# [PROBLEM DESCRIPTION]
Locate each line in the records below that contains the word "checkbox", and copy those lines in full.
* Begin SUPPLIED MATERIAL *
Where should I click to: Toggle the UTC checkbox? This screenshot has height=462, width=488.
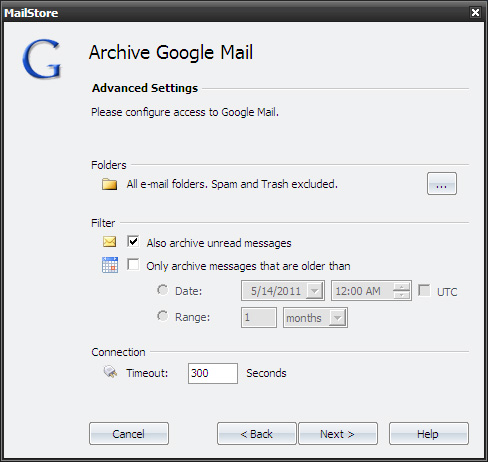coord(424,290)
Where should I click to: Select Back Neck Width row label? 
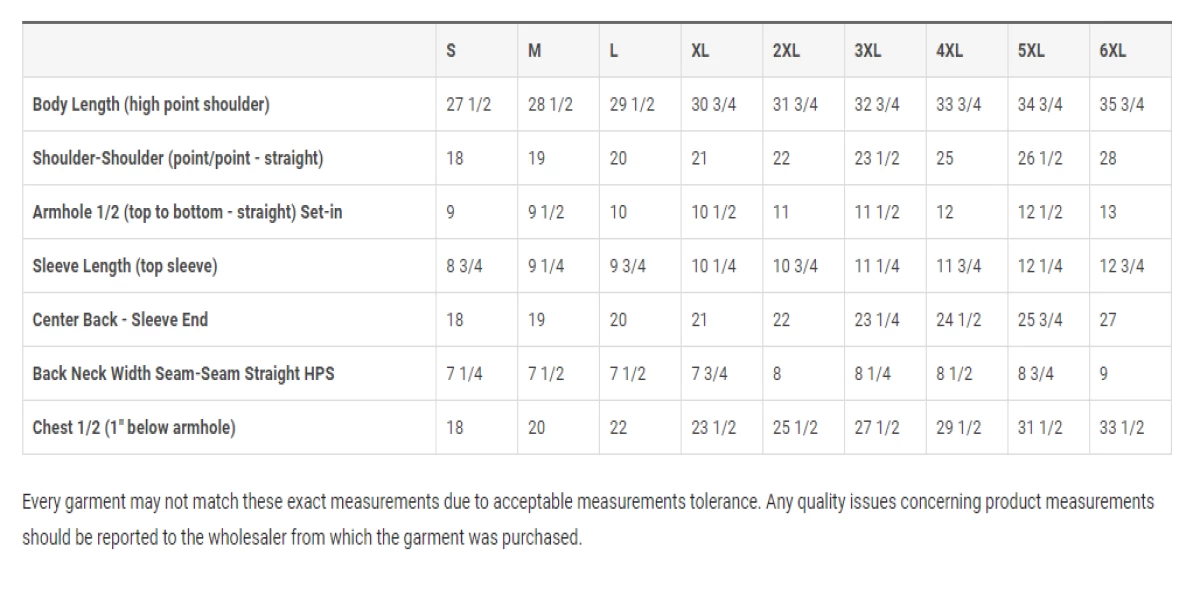[x=183, y=374]
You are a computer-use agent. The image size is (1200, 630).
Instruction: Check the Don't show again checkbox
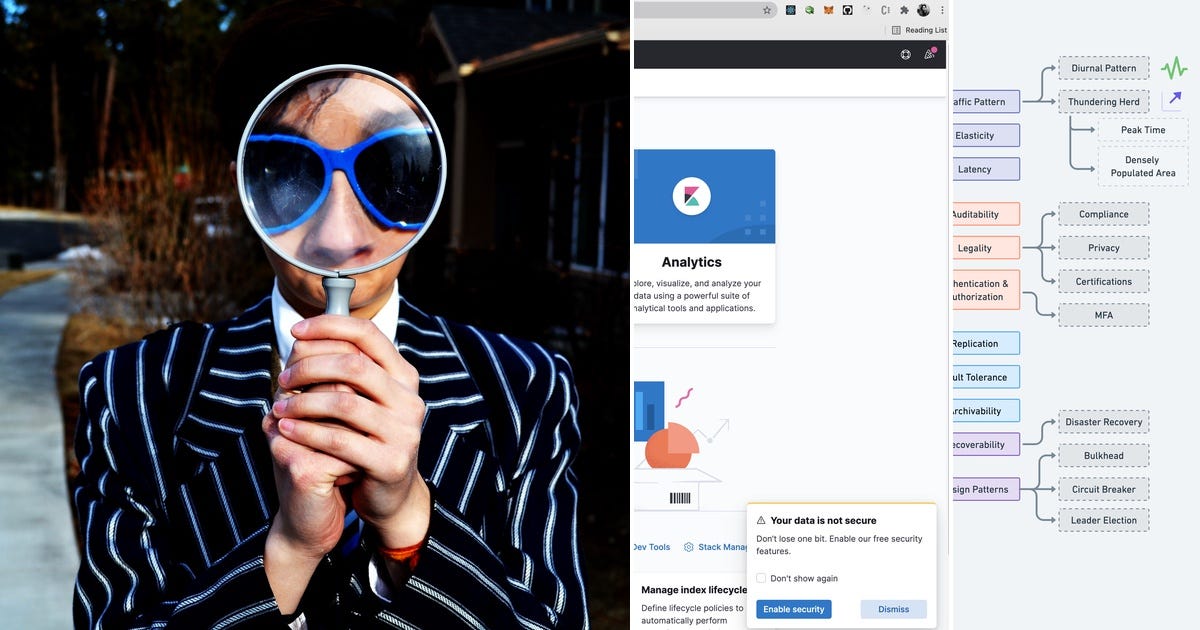(761, 578)
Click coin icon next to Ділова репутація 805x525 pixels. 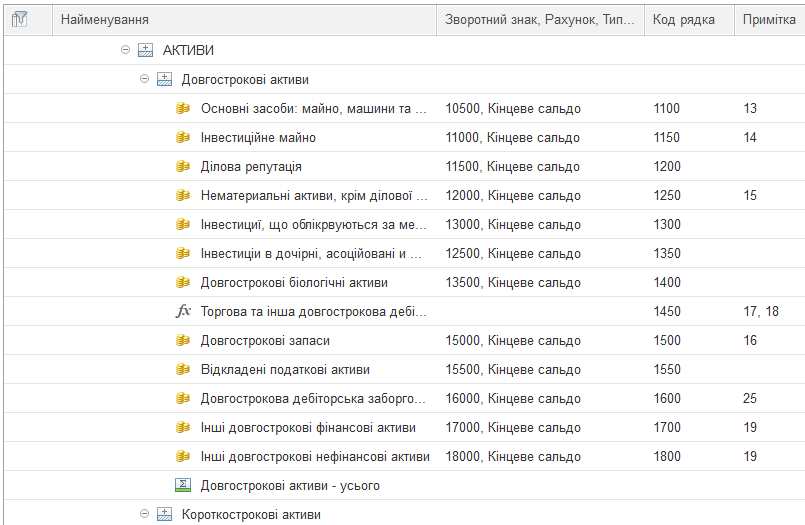(183, 167)
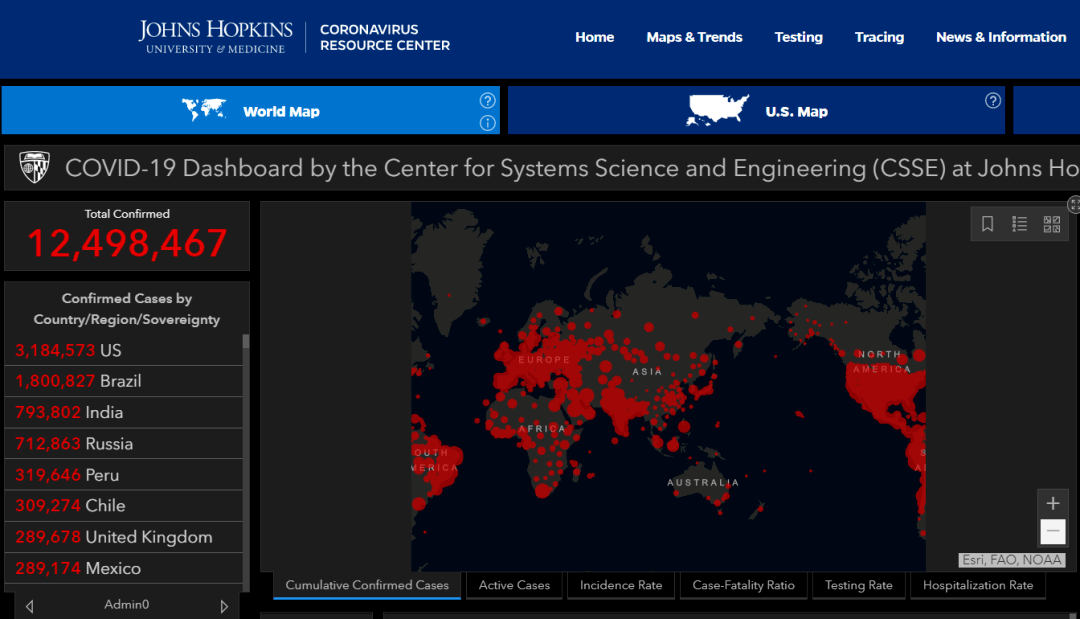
* End SUPPLIED MATERIAL *
# [SOLUTION TO THIS TASK]
Where should I click to: Toggle the UTC checkbox? This screenshot has height=462, width=488.
Instruction: Check the Don't show again checkbox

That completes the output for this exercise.